In the accompanying study, van der Sluis et al (2022) found that similar to blood pDC, HSPC‐pDC produce IFN‐I and IFN‐III upon SARS‐CoV‐2 exposure and that they do not support virus replication. CRISPR/Cas9‐mediated gene editing confirmed that the TLR7/MyD88 axis is a key sensor for IFN‐I induction. In accordance with Asano et al (2021), IL‐6 expression was not affected by TLR7 deletion. Instead, van der Sluis et al (2022) uncovered that IL‐6 production was dependent on TLR2 and TLR2/6 sensing of the SARS‐CoV‐2 envelope protein. Consistently, in blood‐derived pDC, the SARS‐CoV‐2 envelope protein induced IL‐6, but not IFN‐I expression (Fig 1B). So far, TLR2‐dependent responses of pDC were rarely studied, and TLR2 was more discussed in the context of bacterial pDC stimulation, for example, as a sensor of components from commensal bacteria that render pDC tolerogenic (reviewed in Reizis, 2019 and Greene & Zuniga, 2021).

Moreover, van der Sluis et al (2022) showed that antibody binding to the pDC marker neuropilin‐1 (NRP1, BDCA‐4, CD304), which together with ACE2 is a cellular (co‐)receptor for SARS‐CoV‐2, reduced TLR7 agonist‐induced IFN‐I expression in HSPC‐ and blood‐derived pDC. Neuropilin‐1‐deficient HSPC‐pDC showed increased IFN‐I responses upon SARS‐CoV‐2 exposure, but IL‐6 expression stayed normal.

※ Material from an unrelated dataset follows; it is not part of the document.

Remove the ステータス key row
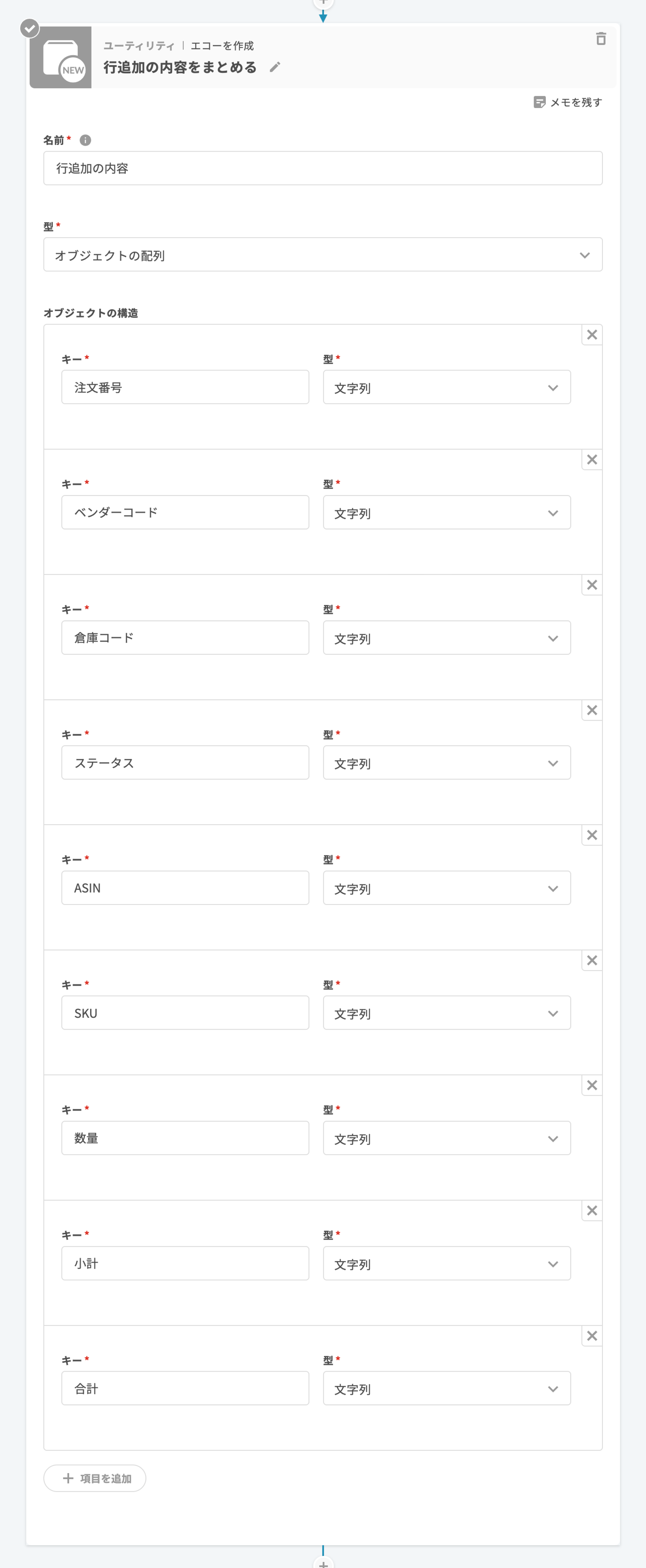 point(592,710)
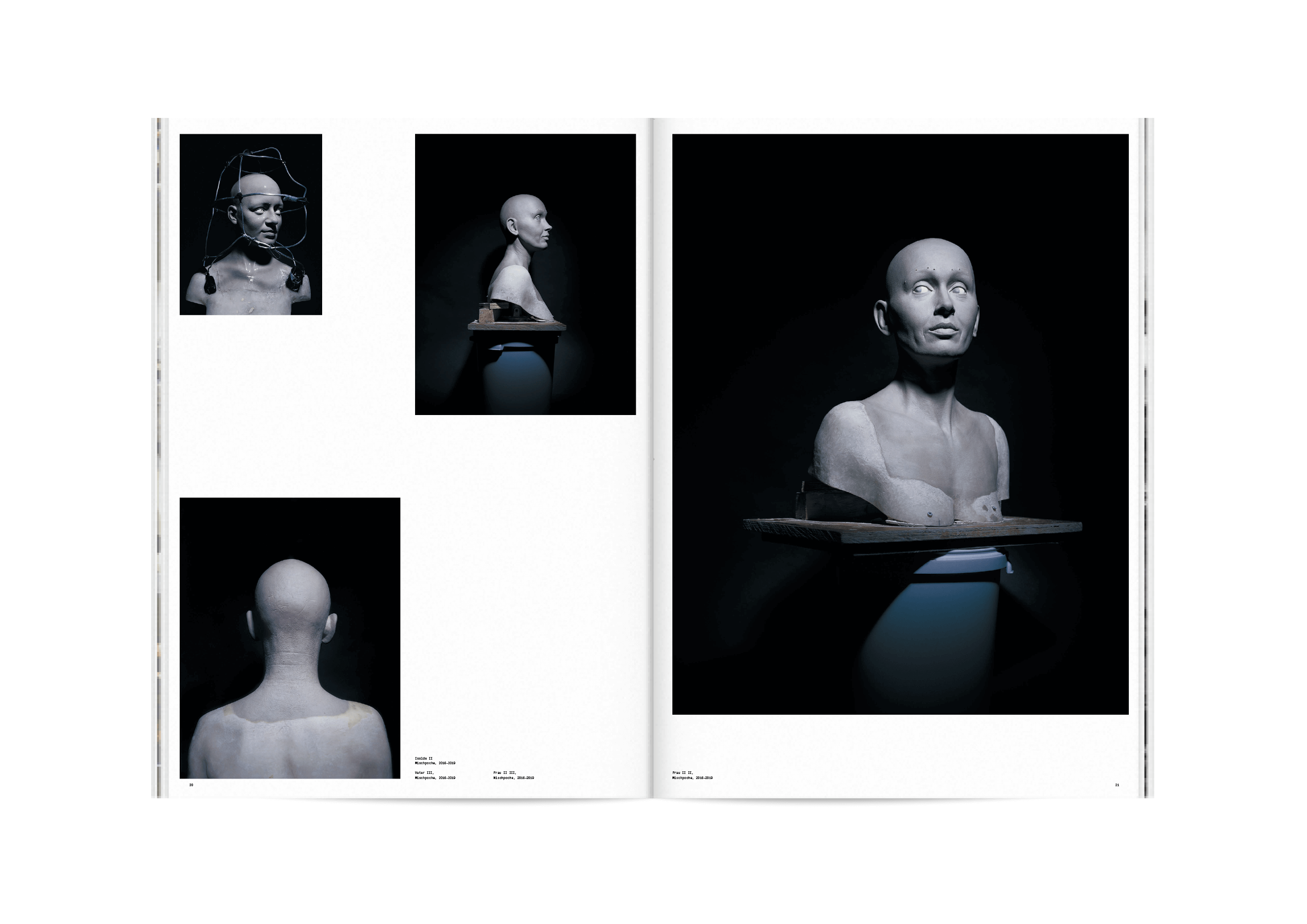This screenshot has width=1307, height=924.
Task: Click page number 20
Action: coord(191,785)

These data support the concept that SARS‐CoV‐2 binding to neuropilin‐1 represents a viral escape strategy to evade pDC‐derived IFN‐I.

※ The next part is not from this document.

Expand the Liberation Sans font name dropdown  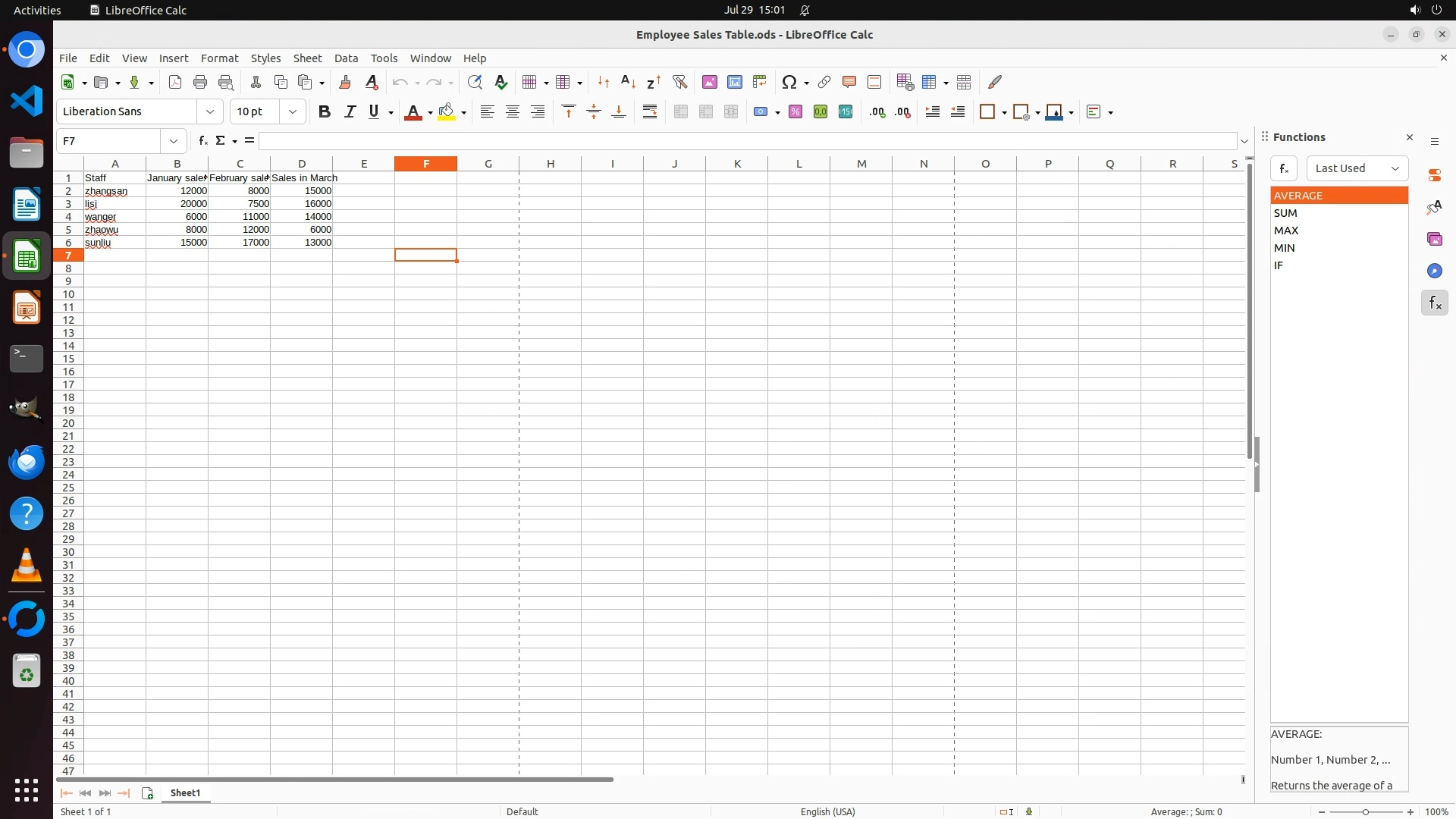209,112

In summary, van der Sluis et al (2022) combined studies with genetically engineered HSPC‐pDC and primary blood‐derived pDC to show that SARS‐CoV‐2 triggers pDC via TLR7 and TLR2 and thus induces divergent branches of cytokine responses. This observation points toward new options to selectively modulate the profile of pDC‐derived cytokine responses. Earlier studies showed that pDC interact with infected cells in their surroundings to efficiently mount IFN‐I responses. Thus, it will be interesting to address whether pDC that encounter SARS‐CoV‐2 infected cells also deploy TLR2 and TLR7 for their activation. Furthermore, future studies will be needed to address the role of neuropilin‐1‐mediated modulation of IFN‐I responses by pDC in more detail, not only in the context of SARS‐CoV‐2, but also for other viruses.